Stated task: Write out the data verbatim from the line with "Open the USD currency dropdown" to the line with "Action: pyautogui.click(x=528, y=127)", inclusive, and nothing else.

Material for this task:

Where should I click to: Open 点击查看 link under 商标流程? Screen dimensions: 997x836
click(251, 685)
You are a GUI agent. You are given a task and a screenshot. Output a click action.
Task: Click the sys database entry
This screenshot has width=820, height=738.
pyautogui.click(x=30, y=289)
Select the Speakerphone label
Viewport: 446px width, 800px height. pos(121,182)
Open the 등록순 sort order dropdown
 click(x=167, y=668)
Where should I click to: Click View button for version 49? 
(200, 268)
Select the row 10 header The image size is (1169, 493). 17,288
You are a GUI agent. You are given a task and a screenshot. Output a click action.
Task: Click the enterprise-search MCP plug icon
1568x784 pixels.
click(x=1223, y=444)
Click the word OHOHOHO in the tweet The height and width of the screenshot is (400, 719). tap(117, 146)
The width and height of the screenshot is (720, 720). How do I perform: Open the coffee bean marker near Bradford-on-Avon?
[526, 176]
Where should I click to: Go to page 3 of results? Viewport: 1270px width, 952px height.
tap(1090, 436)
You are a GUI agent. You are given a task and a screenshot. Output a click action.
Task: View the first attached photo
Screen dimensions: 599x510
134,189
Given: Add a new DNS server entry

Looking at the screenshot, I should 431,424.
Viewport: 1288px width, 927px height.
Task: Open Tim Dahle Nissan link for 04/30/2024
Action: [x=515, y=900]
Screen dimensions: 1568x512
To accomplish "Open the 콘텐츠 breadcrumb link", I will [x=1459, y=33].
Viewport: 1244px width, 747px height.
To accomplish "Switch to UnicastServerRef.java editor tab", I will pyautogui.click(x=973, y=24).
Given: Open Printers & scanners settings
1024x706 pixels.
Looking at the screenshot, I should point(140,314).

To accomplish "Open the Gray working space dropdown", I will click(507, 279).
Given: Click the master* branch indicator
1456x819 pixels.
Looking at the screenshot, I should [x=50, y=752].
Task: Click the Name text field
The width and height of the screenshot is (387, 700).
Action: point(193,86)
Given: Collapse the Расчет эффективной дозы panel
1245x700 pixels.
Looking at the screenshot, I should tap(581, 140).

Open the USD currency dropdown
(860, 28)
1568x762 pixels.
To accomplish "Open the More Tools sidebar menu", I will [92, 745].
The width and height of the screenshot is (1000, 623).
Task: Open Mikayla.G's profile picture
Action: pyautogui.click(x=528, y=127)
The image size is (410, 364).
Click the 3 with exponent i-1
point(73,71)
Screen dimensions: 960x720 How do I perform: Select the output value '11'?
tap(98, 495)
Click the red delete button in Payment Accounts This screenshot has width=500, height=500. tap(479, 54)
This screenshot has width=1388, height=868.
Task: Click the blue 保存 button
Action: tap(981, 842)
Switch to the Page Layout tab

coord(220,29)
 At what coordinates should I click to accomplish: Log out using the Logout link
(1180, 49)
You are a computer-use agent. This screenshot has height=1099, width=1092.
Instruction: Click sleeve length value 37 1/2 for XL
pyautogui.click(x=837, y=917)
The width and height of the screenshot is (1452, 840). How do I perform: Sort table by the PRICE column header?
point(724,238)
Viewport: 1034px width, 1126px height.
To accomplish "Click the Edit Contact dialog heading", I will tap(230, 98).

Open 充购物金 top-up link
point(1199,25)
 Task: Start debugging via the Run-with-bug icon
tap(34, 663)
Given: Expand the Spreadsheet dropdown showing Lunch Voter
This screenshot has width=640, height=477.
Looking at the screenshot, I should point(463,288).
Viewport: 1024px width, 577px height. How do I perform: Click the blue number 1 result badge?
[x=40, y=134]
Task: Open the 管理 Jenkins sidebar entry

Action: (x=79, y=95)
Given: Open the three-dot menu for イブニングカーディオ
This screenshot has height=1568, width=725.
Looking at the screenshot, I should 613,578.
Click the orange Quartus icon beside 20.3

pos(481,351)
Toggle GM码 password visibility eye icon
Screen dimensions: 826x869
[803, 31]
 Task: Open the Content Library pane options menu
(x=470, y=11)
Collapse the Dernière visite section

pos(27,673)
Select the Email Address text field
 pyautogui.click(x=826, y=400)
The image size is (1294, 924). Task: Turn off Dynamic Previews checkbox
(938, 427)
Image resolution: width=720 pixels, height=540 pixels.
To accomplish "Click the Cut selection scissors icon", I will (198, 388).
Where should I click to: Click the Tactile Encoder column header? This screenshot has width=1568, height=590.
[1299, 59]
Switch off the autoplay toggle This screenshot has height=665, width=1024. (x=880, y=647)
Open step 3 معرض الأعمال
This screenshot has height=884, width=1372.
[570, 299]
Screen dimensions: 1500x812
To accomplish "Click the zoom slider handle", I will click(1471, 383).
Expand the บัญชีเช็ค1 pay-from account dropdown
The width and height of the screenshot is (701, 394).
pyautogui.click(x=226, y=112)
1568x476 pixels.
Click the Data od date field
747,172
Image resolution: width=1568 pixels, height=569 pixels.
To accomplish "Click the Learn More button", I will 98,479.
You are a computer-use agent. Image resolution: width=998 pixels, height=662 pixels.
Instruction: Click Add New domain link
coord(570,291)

Solution:
Open the USD currency dropdown
(860, 28)
1568x762 pixels.
To accomplish "Open the More Tools sidebar menu", I will [92, 745].
The width and height of the screenshot is (1000, 623).
Task: Open Mikayla.G's profile picture
Action: pyautogui.click(x=528, y=127)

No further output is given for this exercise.